Passage cité
____

Le Musée de Montmartre ne mourra pas

Il y a quelques mois, on apprenait que les élus des Mairies du 18° arrondissement et de Paris avaient décidé d'annuler, pour cause de "gestion chaotique", leurs subventions qu'ils accordaient jusqu'alors au Musée de Montmartre, le mettant ainsi en péril. Cette décision a provoqué un tollé auprès du public qui s'est mobilisé pour faire connaitre son mécontentement (la pétition a réuni plus de 10000 signatures).

Qu'on se réjouisse : la Mairie de Paris est finalement revenue sur sa décision. Le Musée ne mettre donc pas la clef sous la porte, en tout cas pour le moment. Car s'il peut rester ouvert, c'est surtout grâce à l'intervention d'un mécène qui, en injectant des capitaux, a permis au Musée de rassurer la mairie quant à sa situation financière à court et moyen terme.

Ce petit musée au charme suranné, fondé par la "société du Vieux Montmartre" et installé depuis 1960 rue Cortot, dans l'une des dernières demeures (et la plus ancienne) du quartier, entourée d'un jardin d'Eden, nous rappelle qu'avant de devenir ce quartier hyper-touristique qu'il est aujourd'hui, Montmartre n'était qu'un petit village où, il n'y a pas encore si longtemps, les ailes des moulins fendaient le ciel et les raisins des vignes pentues mûrissait au soleil.

Il retrace ainsi, à travers ses différentes collections et expositions temporaires, toute l'histoire de ce village rattaché à la ville de Paris en 1860, en accordant bien sûr une place particulière à ce qui lui a donné son image de marque : l'âge d'or d'un style de vie bohème et canaille marqué par les cabarets et autres lieux colorés (Le Chat Noir, Le Lapin Agile, Le Moulin Rouge) et les nombreux peintres (Toulouse-Lautrec, Van Gogh pour ne citer qu'eux) qui y installent leurs ateliers. 


 

Ce musée est un véritable bijou, n'attendez pas qu'il soit à nouveau en passe de fermer ses portes pour le visiter.

____

Données fournies

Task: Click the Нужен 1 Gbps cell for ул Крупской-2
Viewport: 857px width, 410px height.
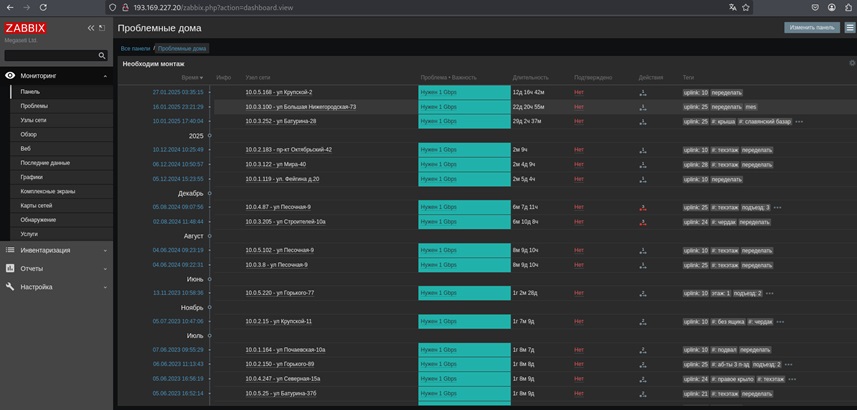Action: tap(464, 92)
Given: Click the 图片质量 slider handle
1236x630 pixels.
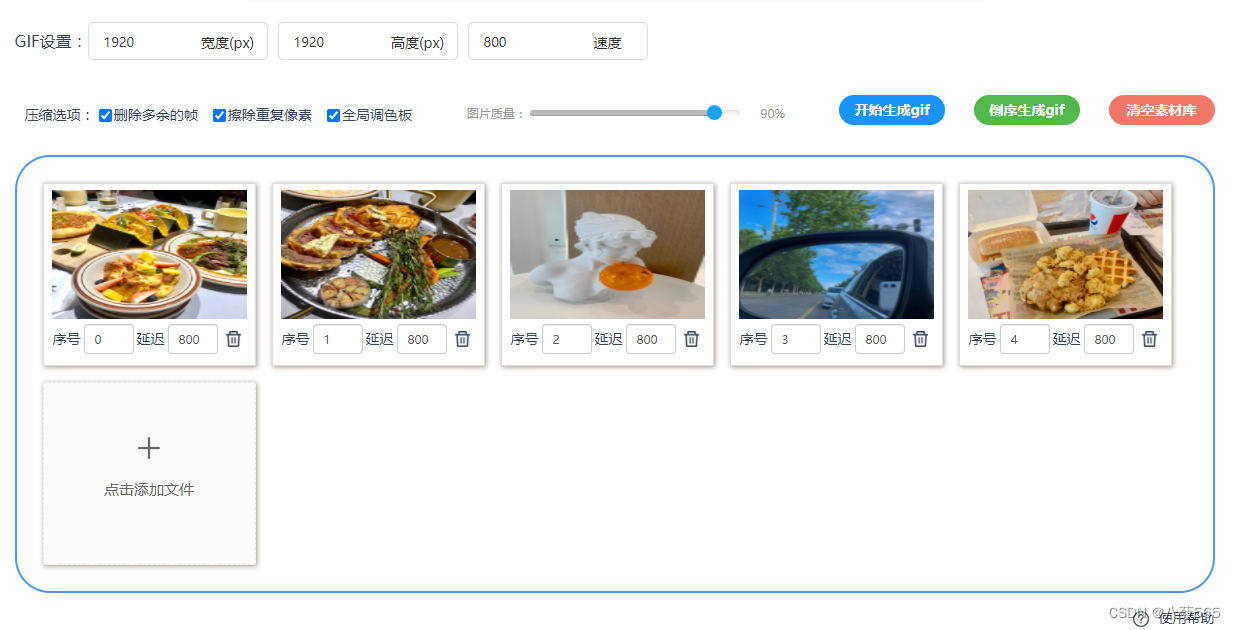Looking at the screenshot, I should pyautogui.click(x=714, y=113).
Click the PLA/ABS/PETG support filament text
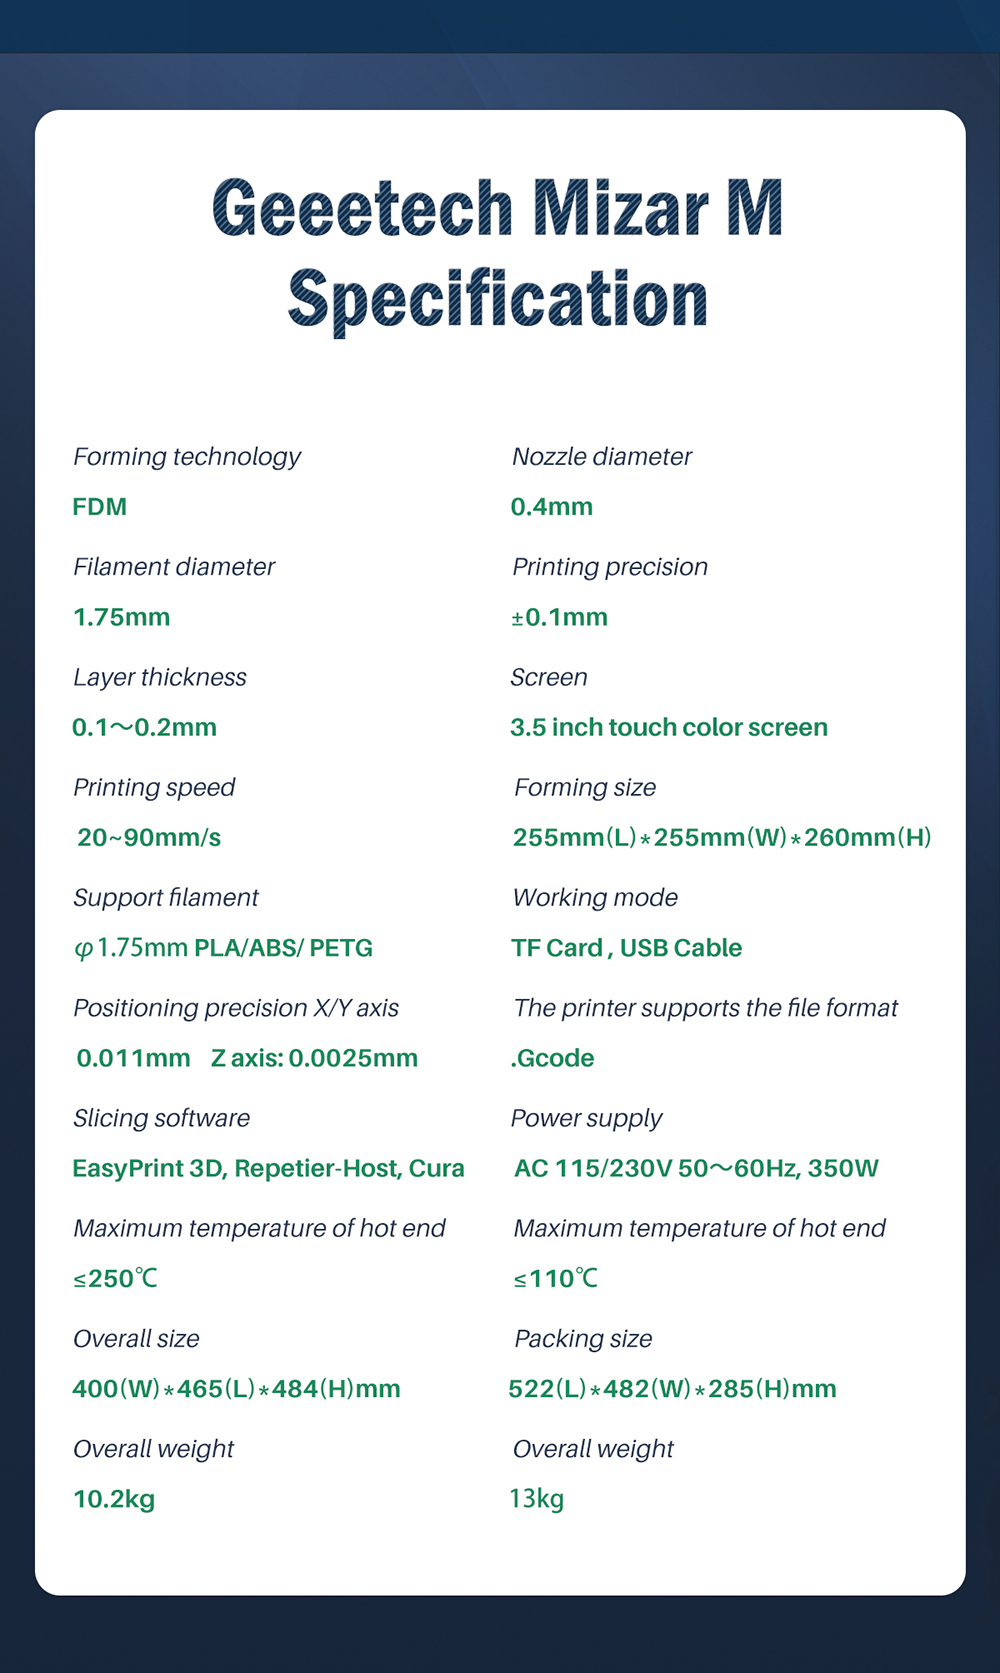The width and height of the screenshot is (1000, 1673). pyautogui.click(x=283, y=948)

____

Consigne de travail 1
Recopiez le segment du passage cité allant de « Il retrace ainsi, à » jusqu'à « installent leurs ateliers. » inclus, en y substituant « artistes » à « peintres ».
Consigne de travail 2
D'après le passage cité, depuis quelle année le Musée de Montmartre est-il installé rue Cortot ?

Corrigé 1
Il retrace ainsi, à travers ses différentes collections et expositions temporaires, toute l'histoire de ce village rattaché à la ville de Paris en 1860, en accordant bien sûr une place particulière à ce qui lui a donné son image de marque : l'âge d'or d'un style de vie bohème et canaille marqué par les cabarets et autres lieux colorés (Le Chat Noir, Le Lapin Agile, Le Moulin Rouge) et les nombreux artistes (Toulouse-Lautrec, Van Gogh pour ne citer qu'eux) qui y installent leurs ateliers.

Corrigé 2
Depuis 1960.